Basically what I want to do is create protection against scam bots that trick users into sharing their authentication codes. My thought is to automatically consume these codes right when they come in so they can’t be misused later.
The workflow I have in mind:
- Monitor for incoming verification messages
- Extract the code and use it immediately for authentication
- This makes the code expired so scammers can’t abuse it
I’m running into issues with the technical implementation though. Not sure how to handle the automatic login process without messing up my existing bot functionality.
What I’m hoping to find:
- Some guidance on the best approach for coding this
- Maybe an existing project or code samples I could learn from
- Possibly other developers interested in working together on this
Anyone dealt with similar anti-phishing features before or know of resources that might help?
I’ve worked with Telegram’s API on this - you’re basically building a race condition system to beat scammers to the code. The main challenge is handling session states without breaking your bot. Run the OTP monitoring in a separate thread or process. Use different session files for each function. The hardest part? Figuring out which messages actually have verification codes vs regular messages with numbers. You’ll need solid regex patterns, maybe some ML to catch format variations. What worked for me: create a temp client session just for auth attempts, then destroy it right after. Keeps your main bot session clean. Set up timeouts too - if the code isn’t used within 30-60 seconds, assume it’s legit and consume it. Definitely add proper logging for debugging. Things will go wrong.
this sounds tricky, but interesting! if ur using python, check out the telethon library - it’s good for session management. just be careful with auto-consuming codes, could lock u out. maybe add a delay or ask for confirmation before invalidating?

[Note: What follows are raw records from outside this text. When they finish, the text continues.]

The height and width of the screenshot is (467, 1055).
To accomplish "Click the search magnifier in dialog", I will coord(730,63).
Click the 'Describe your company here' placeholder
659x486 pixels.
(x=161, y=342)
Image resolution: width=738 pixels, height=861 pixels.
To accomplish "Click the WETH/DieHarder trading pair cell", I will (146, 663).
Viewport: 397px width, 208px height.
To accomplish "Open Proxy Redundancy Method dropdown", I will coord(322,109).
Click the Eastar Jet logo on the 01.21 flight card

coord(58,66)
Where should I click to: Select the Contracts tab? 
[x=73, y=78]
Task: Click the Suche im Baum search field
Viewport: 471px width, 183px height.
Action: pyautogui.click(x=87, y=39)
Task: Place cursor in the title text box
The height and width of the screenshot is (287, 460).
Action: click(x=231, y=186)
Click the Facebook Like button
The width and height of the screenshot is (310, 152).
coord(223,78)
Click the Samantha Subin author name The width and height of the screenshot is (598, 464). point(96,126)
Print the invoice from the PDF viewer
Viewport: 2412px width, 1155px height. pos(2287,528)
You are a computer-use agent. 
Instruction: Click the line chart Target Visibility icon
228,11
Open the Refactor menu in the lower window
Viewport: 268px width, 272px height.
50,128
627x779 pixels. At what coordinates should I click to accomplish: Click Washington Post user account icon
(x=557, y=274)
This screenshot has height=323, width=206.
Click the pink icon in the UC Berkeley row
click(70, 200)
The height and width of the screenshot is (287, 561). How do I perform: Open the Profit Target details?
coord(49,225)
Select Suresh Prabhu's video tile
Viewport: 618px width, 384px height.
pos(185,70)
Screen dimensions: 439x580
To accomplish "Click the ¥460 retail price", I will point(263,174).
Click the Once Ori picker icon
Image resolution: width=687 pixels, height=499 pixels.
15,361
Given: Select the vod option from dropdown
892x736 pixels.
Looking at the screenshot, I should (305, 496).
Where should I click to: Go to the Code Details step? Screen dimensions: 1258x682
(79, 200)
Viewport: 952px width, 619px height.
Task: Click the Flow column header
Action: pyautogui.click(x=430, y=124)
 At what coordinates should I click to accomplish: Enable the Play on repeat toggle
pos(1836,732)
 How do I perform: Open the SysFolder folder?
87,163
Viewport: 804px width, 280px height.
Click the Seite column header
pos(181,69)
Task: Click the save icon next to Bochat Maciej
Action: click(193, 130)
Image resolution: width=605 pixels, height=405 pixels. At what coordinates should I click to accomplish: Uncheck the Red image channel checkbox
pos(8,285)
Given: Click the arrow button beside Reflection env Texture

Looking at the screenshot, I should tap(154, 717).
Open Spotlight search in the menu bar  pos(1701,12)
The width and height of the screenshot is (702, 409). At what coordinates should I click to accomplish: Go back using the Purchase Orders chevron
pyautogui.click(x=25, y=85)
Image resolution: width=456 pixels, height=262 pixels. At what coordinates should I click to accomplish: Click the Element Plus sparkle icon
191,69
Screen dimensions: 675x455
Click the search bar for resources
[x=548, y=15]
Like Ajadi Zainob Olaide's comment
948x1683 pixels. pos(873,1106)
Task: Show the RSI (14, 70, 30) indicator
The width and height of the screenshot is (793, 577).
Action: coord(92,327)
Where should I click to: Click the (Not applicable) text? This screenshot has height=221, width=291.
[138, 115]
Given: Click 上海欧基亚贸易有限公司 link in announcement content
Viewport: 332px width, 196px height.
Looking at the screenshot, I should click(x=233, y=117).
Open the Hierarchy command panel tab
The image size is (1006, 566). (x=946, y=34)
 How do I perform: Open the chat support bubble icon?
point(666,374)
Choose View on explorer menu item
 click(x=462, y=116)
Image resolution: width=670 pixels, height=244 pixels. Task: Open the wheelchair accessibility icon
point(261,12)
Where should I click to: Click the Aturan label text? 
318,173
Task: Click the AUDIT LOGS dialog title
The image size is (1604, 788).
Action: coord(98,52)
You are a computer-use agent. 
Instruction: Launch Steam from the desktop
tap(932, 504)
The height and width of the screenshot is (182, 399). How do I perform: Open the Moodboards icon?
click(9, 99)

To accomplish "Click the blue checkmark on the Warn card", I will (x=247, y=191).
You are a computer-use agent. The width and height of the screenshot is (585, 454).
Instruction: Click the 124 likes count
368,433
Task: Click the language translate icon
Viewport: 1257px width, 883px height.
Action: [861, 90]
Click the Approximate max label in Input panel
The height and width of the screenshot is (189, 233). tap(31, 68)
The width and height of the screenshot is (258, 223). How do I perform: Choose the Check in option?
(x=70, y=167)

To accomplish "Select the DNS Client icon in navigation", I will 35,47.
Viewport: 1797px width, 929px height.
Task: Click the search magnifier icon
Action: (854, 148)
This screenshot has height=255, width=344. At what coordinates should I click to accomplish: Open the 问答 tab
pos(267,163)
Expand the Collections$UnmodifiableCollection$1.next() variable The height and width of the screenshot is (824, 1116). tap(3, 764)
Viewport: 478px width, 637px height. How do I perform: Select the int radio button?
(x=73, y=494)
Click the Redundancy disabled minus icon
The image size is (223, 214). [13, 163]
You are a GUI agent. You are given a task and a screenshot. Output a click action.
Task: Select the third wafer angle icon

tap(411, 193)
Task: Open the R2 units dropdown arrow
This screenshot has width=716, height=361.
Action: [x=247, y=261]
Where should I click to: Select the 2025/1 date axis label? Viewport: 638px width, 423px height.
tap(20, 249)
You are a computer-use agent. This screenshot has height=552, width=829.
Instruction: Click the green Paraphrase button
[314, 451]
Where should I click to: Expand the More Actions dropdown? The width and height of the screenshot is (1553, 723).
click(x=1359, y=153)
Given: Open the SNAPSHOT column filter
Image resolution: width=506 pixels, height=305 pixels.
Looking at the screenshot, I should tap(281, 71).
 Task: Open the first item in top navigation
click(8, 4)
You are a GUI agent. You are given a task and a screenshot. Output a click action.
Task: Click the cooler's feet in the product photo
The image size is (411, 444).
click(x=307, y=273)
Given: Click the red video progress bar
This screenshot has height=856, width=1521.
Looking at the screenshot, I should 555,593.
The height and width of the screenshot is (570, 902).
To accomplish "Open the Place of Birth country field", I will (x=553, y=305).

I built something like this last year and hit a bunch of issues you’ll want to know about. Telegram’s rate limiting is brutal when you’re doing frequent login attempts, especially across multiple accounts. You need solid session handling or you’ll trigger their anti-spam systems. Technically, MTProto beats the high-level libraries - gives you way more control. Focus on intercepting auth.signIn calls and getting the timing right for code consumption. Store your session states properly and handle connection drops. One gotcha: some verification codes have built-in delays before they work, so trying to use them immediately fails. Also set up a whitelist for trusted contacts so you don’t block legit code sharing. It’s worth the hassle though - I saw 80% fewer successful phishing attempts during testing.